First of all, bitcoin's 21 million hardcap has real technical as well as economical incentivization problems. If you are going to resort to name-calling and assume that the person you are replying to has no technical knowledge (which you have no evidence to suppose to), then simply: "you need to go back (to /biz/)".
Btc's 21 million hardcap puts its miner incentivization in dire straits. In the near future, btc's block subsidy will go down sub 1-btc per block levels. If we are to keep btc network miners expending energy to protect the btc blockchain, then, the transaction fees have to increase. But the historical data doesn't show any inclination to that ever happening. Nobody is going to pay 50 bucks in transaction fees for a 10 bucks payment transaction. And, we aren't seeing institutions with deep pockets picking up the tx-fee tab, either. There simply is no price pressure for the tx fees to increase.

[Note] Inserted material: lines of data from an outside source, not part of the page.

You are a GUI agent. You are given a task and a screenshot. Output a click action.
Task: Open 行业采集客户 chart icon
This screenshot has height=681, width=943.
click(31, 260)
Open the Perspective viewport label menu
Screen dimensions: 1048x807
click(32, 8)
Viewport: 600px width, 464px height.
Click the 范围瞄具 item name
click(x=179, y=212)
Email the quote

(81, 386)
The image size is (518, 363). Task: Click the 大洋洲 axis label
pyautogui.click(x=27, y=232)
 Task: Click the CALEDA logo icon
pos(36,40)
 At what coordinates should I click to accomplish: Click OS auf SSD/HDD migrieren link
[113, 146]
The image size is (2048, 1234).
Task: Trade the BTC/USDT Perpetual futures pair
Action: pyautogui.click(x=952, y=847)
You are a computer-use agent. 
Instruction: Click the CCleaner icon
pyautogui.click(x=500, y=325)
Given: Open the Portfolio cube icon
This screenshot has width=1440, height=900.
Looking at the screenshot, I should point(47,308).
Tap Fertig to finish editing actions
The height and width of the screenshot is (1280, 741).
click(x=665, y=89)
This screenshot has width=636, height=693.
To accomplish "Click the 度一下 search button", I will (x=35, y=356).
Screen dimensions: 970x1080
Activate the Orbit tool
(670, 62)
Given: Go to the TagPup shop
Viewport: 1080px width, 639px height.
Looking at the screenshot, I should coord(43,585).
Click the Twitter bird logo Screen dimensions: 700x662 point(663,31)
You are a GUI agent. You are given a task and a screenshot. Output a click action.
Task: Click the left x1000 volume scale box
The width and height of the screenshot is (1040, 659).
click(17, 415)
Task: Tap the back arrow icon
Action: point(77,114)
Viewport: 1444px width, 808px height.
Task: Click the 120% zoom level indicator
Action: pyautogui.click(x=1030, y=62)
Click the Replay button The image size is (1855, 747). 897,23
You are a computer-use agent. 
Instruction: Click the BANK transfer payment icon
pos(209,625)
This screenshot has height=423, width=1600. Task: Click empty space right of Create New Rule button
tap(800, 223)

This is a bad look for btc.
Another thing with btc that looks bad is that it offers absolutely zero financial privacy to its users, by default transaction settings. In btc, every transaction is transparent and anybody can read the payer address, the payee address and the amount in btc that changed hands. Add in to this raw data the intelligence many crypto currency exchanges bring in, in terms of Know Your Customer information, PLUS, consider the rise of blockchain analytics surveillance tech, you have damn near the same thing as "WEF capitalism", the thing you say you want to avoid, wherein the government/non-government, centralized financial organisations, and other power brokers simply detect your wallet, your spending, and put a "blacklist" on it, or seize your wallet at the first chance (see "Canadian truckers getting their btc tracked, traced and seized during covid lockdown protests).
In the backdrop of that, I would bring up Monero (XMR) as a counter-positioning crypto currency to btc. Monero cryptographically protects the payer, payee and the money amount in the transaction by encrypting these information, and making them unavailable to the onlookers. Also, Monero has a small tail emission, mirroring pretty much that of gold's own, that offers to keep the miners on Monero network constantly incentivized to keep mining.
Monero is much more "based" of a tool for the cause, than btc.
> >the 21 million thing is likely to break> again, we already established that your opinions on the actual tech should be dismissed.The only thing we've established so far is that you are a smoothbrained shill. No idea nor conceptualization belonging to your own self, inside the thick skull of yours.